About ethical review and regulation:
- How can researchers and REBs work to promote public trust in research in digital sciences, as IRBs have in human subject research?
- Should we reconsider what it means to be a REB in the digital age? How to adapt REB requirements to the specific context of research in digital sciences?
- Do we have a clear standard of what is ethically permissible in research in digital sciences? Can deceptive techniques be used and to what extent?
- Is the requirement introduced by major computer science research conferences that submissions have to include an Impact Statement (describing ethical aspects of the work and future societal consequences) and to undergo review by an internal Ethics Committee an adequate response?
- How does it articulate with the work of REBs?
- Will or should part of computer science research ethics eventually move from soft law oversight to binding regulations? What parallel can be drawn or lessons be learned from historical developments in the field of medical research?
- Should REBs merely review the ethics of research in digital sciences itself or also consider the broader research enterprise and context within which that research is situated?
- The General Data Protection Regulation (GDPR), which gives a high level of protection to individuals’ rights and personal data, provides for a framework to enable derogations (to be introduced by EU or Member State law) from these rights when scientific research is concerned.
- Are such derogations adequate and flexible enough to encompass the whole nature, process and demands of scientific research in digital sciences? Conversely, can a full implementation of these derogations render the research unethical and not in line with individuals’ interests?
About innovation and working with other fields:
- In terms of research ethics, what are the specifics of working in an interdisciplinary setting, in particular in digital health research? Are best practices, processes and tools of the fields under consideration easy to conciliate?
- Is doing research in digital sciences with industrial partners a long and bumpy road?

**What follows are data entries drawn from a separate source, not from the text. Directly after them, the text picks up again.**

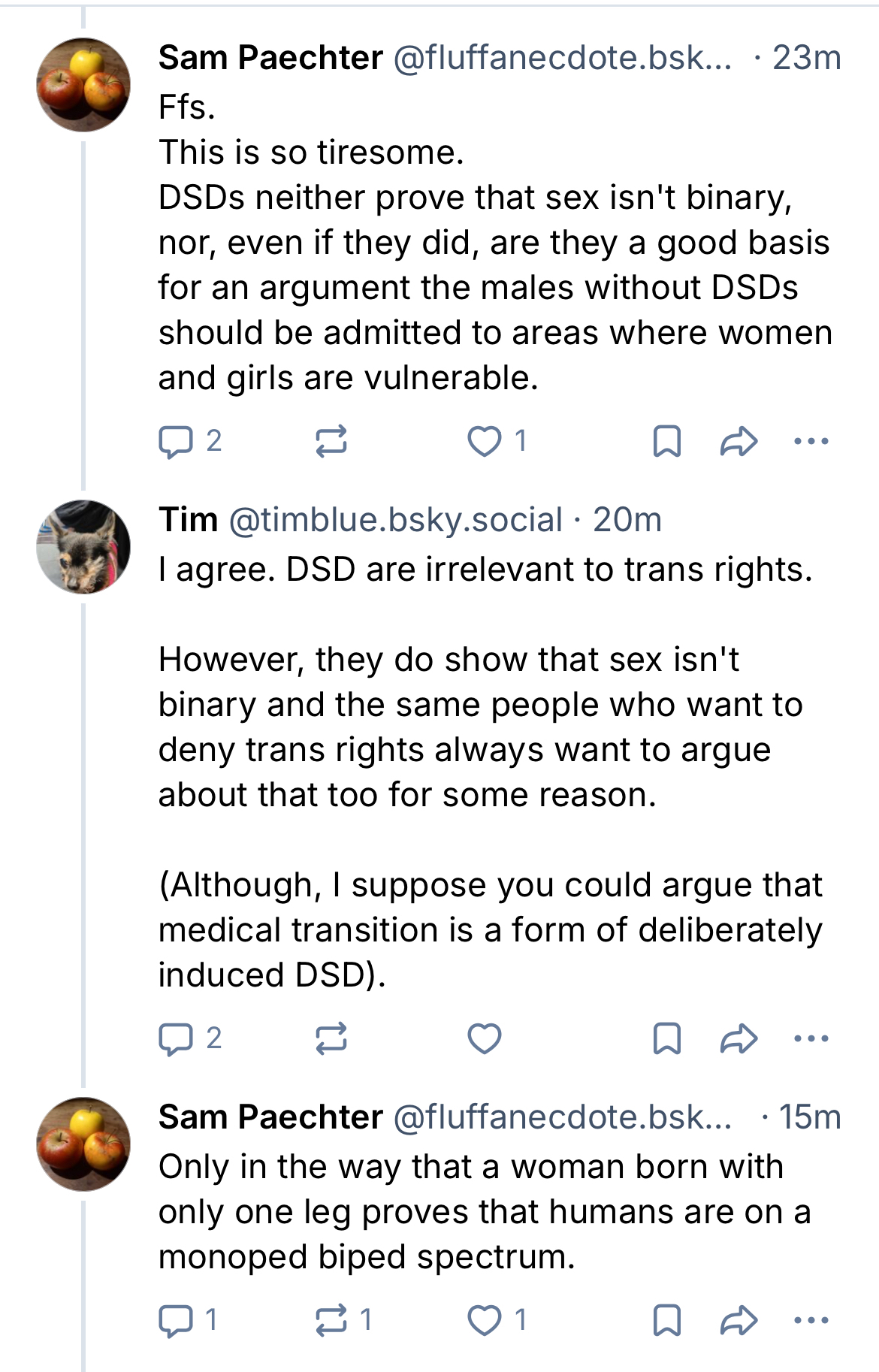Repost Sam's 'This is so tiresome' post
The image size is (879, 1372).
[331, 441]
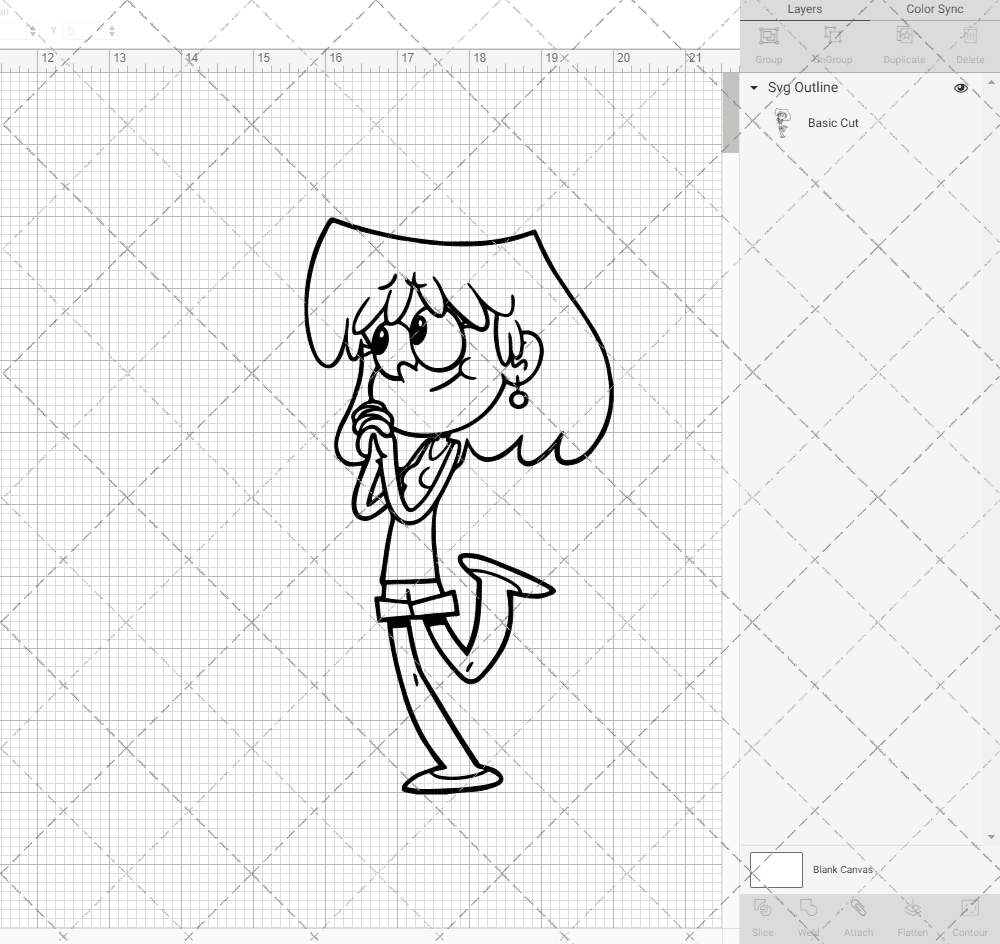Click the Blank Canvas white color swatch
Screen dimensions: 1000x944
[x=775, y=869]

- In a world where many researchers found private companies, how to regulate situations where such companies may be the conduit of (data-intensive) research outside the ethical review of the researchers' home institutions?
- Should formal ethical review extend to research-led innovation? How will research -- that has to comply with increasingly complex ethical questions and procedures -- be affected if a clear distinction is made with innovation?
- How to conciliate the standard practice of digital platform innovation using subjects who are given improved or enhanced free services with the failing of such practices to be considered a voluntary participation element of informed consent according to the Menlo Report?